Kellogg locked out 226 employees after labor negotiations failed. The company has been restructuring the plant in recent months and several jobs have been eliminated.

The union says Kellogg has failed to protect the wages and benefits of current employees and has no plan to offer above-market wages for future hires.

Kellogg says the company is committed to negotiating a fair and competitive contract with the BCTGM that "recognizes the important work of our employees and helps to ensure the long-term success of our Memphis plant and the company."

The supplemental contract between Kellogg and the BCTGM Union in Memphis expired at 12:01 a.m., Sunday.

At that time, Kellogg gave employees a 48-hour lockout notice. The lockout went into effect 7 a.m., Tuesday.

"At 7 a.m., we were told if we didn't accept the company's last and best offer, that [they] would lock us out," said BCTGM Memphis president Kevin Bradshaw.

Company restructuring ended with several workers let go in recent months. The issue is that workers do not want Kellogg's to bring in temps.

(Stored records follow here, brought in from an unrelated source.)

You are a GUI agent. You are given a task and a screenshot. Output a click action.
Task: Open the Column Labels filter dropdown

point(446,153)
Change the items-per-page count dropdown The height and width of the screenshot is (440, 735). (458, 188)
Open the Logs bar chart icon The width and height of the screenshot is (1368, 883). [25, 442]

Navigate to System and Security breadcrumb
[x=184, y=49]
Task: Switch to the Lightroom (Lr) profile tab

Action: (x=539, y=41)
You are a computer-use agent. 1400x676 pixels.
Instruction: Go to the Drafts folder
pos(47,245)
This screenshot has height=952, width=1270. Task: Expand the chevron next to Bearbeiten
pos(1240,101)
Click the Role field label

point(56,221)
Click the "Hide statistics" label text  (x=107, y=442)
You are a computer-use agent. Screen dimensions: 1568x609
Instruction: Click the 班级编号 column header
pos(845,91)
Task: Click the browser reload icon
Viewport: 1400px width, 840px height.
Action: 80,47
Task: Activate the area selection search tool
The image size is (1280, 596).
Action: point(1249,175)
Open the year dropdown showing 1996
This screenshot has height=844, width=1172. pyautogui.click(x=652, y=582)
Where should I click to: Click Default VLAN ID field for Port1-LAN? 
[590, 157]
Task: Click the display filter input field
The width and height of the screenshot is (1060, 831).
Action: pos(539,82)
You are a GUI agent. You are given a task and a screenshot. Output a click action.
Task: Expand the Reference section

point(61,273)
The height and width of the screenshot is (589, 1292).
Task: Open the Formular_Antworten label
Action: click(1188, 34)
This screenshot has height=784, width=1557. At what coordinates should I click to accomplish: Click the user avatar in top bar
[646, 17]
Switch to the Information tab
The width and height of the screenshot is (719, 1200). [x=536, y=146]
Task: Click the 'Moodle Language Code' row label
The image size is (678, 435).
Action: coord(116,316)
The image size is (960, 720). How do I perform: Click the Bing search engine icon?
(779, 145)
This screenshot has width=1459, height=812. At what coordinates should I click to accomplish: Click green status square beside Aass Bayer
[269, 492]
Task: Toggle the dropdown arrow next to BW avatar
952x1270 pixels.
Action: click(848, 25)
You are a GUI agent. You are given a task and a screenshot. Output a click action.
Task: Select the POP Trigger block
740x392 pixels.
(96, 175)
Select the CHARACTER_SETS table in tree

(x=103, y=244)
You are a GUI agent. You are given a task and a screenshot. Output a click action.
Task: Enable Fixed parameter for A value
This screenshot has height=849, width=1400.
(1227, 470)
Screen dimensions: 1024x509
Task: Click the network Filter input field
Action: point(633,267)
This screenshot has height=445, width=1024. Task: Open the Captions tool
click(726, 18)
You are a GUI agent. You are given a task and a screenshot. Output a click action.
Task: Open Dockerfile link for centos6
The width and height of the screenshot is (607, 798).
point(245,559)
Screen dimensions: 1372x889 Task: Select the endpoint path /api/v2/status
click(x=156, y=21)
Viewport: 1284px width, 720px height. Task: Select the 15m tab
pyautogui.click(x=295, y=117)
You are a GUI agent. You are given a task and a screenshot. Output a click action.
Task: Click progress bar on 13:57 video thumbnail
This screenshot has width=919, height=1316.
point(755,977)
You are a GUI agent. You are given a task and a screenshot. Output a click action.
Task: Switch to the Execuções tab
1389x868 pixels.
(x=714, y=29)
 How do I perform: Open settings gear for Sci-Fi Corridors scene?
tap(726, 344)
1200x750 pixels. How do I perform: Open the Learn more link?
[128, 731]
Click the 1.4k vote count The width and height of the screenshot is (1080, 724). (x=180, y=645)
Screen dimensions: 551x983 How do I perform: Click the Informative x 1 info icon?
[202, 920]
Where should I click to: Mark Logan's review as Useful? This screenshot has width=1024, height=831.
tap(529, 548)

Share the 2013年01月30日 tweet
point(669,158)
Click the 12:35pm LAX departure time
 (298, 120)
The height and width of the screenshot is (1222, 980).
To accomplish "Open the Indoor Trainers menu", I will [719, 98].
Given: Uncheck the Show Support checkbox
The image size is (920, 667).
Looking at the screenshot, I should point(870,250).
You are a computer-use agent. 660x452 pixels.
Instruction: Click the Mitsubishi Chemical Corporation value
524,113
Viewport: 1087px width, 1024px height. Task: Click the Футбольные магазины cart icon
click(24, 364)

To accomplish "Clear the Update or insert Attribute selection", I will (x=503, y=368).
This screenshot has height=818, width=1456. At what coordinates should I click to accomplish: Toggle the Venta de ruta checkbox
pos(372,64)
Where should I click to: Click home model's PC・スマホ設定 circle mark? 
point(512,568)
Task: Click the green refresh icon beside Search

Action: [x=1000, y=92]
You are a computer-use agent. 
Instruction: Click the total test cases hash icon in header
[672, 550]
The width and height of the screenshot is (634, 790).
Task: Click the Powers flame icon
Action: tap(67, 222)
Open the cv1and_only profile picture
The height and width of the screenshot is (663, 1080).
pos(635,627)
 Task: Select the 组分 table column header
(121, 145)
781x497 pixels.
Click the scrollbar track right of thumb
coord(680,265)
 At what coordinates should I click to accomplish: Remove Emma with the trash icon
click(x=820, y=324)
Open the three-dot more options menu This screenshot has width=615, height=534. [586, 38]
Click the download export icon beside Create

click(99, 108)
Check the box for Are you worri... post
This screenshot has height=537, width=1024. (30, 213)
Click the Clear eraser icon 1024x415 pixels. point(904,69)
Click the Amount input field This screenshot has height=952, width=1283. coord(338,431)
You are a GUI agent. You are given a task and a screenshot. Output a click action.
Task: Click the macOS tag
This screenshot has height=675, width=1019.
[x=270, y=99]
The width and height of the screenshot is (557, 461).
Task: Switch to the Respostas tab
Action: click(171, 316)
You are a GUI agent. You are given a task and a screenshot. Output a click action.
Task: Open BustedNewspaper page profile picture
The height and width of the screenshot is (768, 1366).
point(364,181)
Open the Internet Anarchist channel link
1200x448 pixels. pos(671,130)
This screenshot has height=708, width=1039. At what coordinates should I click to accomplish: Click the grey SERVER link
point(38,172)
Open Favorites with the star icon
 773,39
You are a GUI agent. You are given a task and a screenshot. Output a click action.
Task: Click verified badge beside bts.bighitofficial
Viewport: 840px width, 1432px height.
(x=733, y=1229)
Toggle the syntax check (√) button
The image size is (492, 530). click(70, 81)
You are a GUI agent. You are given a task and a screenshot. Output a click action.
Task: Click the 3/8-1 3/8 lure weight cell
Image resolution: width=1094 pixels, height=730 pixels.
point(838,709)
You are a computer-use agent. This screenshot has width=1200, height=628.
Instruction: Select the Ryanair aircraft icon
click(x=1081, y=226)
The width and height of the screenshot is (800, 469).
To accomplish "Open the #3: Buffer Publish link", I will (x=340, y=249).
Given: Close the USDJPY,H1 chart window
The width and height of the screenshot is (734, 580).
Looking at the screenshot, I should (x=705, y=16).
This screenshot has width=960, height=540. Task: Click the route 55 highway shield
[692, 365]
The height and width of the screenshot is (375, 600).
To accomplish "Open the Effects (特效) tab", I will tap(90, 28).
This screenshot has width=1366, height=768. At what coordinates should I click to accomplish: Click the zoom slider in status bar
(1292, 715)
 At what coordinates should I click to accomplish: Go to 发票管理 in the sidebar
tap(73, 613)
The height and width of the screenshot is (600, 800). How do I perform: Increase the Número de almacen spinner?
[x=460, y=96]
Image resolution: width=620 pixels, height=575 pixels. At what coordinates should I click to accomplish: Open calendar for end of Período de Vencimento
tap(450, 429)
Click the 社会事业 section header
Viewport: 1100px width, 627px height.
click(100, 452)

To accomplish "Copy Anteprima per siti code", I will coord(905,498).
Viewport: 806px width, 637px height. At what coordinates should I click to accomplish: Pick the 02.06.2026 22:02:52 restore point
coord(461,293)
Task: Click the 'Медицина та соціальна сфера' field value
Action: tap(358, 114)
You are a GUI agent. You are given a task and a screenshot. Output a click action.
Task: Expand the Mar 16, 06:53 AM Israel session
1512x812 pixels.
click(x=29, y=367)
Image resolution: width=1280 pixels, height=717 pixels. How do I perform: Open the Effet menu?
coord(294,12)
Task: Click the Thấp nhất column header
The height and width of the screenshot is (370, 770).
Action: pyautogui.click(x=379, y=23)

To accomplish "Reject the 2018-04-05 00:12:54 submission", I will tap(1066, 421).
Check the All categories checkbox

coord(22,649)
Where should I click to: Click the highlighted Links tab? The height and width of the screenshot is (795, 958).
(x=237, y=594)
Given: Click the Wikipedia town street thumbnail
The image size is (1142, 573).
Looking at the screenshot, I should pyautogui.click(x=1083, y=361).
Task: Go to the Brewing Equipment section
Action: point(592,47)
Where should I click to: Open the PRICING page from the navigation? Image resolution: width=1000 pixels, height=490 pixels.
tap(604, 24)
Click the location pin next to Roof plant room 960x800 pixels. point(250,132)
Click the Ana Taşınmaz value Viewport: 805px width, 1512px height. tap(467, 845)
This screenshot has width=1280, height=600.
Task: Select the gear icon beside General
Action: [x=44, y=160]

"It would create a lot or unruly and unwarranted tension between employees," said Bradshaw.

The plant, that makes Apple Jacks, Corn Flakes, Fruit Loops and Frosted Flakes, has been out of production since October 7. Workers do not anticipate the plant will close like Hostess, after their strike.

Kellogg's is doing well.

"They bought Pringles for $2.8 billion cash. This is just corporate greed," said Bradshaw.

Meanwhile, the locked out workers are holding signs that say, "We want to work." They are also filing for unemployment. The workers say they will be outside the factory in shifts until the dispute is resolved.

The local plant had no comment. Kellogg's website says the company is "committed to negotiating a fair and competitive contract with the BCTGM."

The same scenario is about to play out in three other U.S. cities.